**WHAT YOU ARE ASKED TO DO**
Copy every line of the records below where the word "agent" occurs.

[RECORDS PROVIDED Boundary: Start]

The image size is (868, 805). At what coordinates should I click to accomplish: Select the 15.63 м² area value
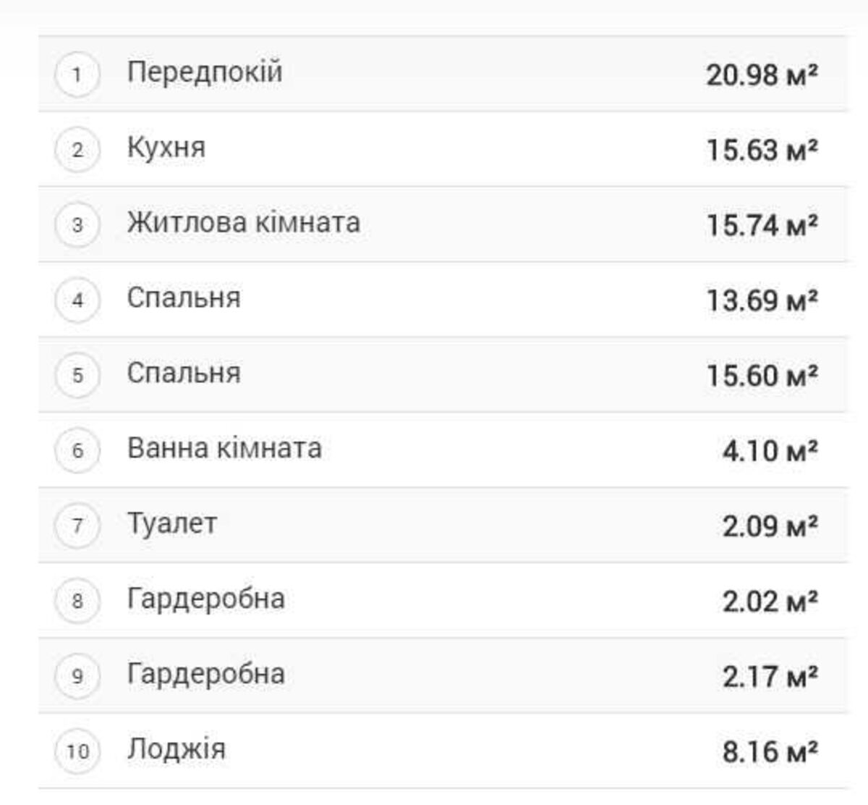pyautogui.click(x=762, y=150)
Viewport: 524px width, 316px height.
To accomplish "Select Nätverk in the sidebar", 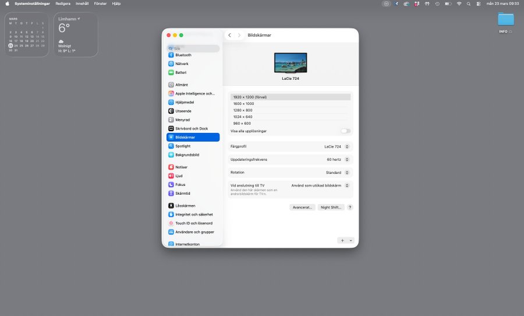I will [182, 64].
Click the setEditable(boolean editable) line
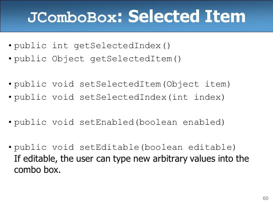273x205 pixels. point(125,147)
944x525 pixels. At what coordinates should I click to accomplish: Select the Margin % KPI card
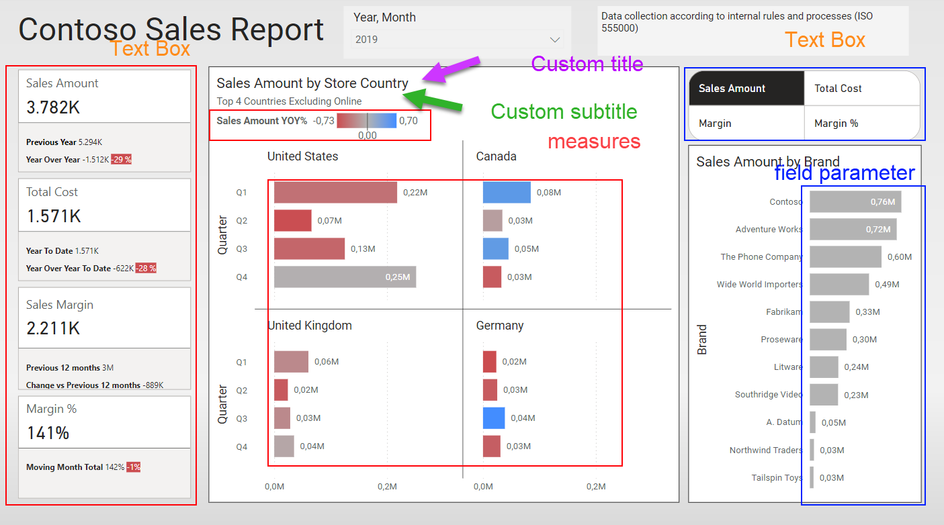click(104, 422)
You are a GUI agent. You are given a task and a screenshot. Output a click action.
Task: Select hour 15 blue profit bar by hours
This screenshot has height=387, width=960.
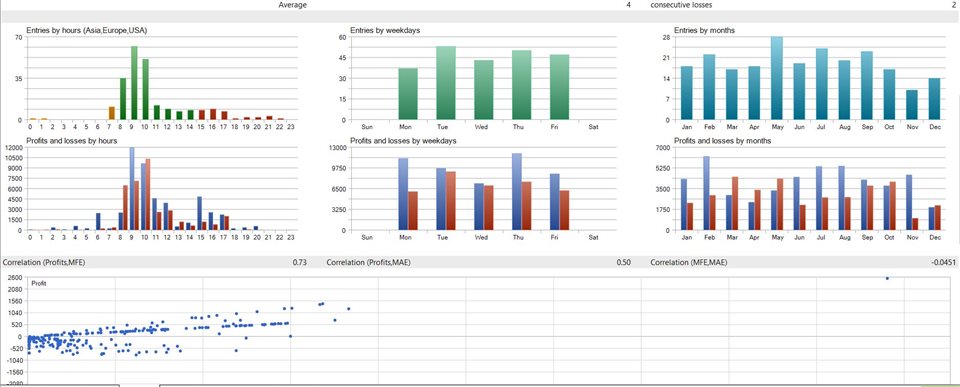[x=200, y=213]
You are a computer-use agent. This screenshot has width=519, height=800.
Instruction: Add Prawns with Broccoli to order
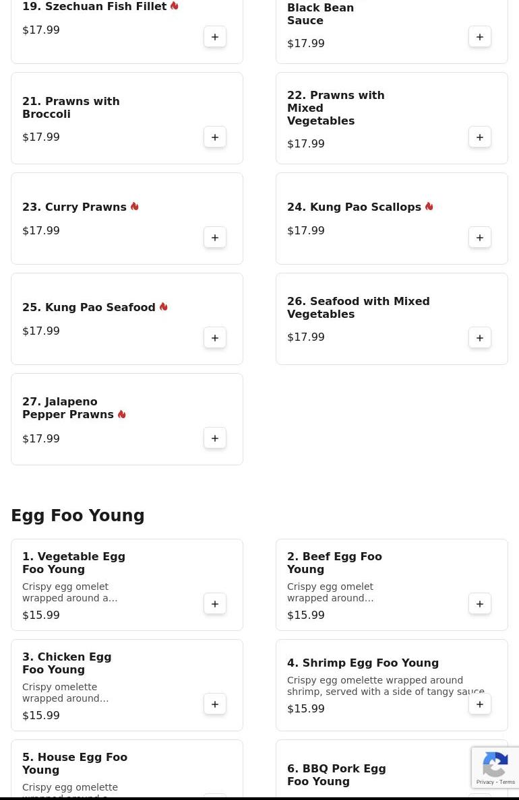[215, 137]
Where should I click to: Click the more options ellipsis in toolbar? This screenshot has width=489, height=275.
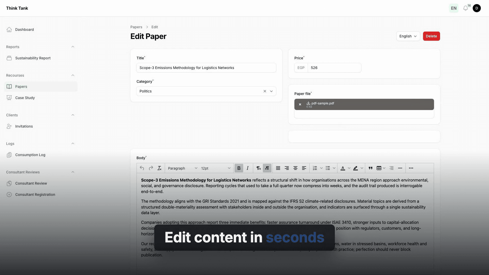tap(411, 168)
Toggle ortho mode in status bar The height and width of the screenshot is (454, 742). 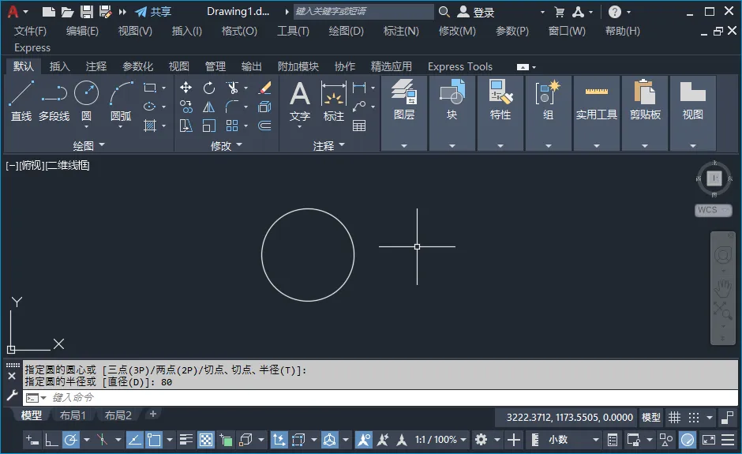[51, 440]
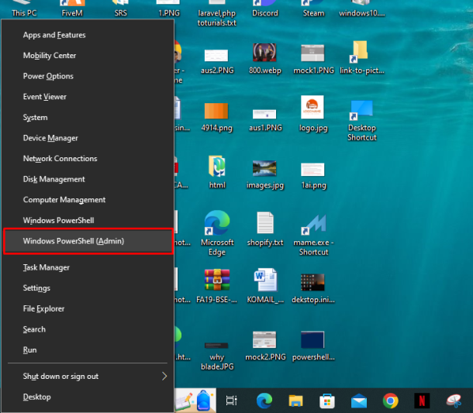Open Task View on the taskbar
The width and height of the screenshot is (473, 413).
[x=231, y=400]
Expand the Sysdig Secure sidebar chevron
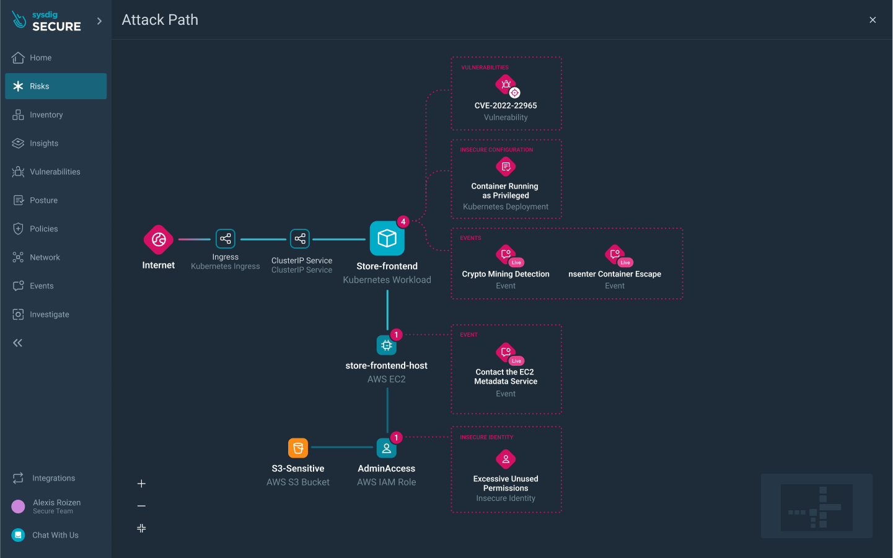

[RECORDS PROVIDED Boundary: End]

**OUTPUT OF THE TASK**
You are a GUI agent. You are given a task and a screenshot. Output a click action.
You are a computer-use agent. This screenshot has width=519, height=800.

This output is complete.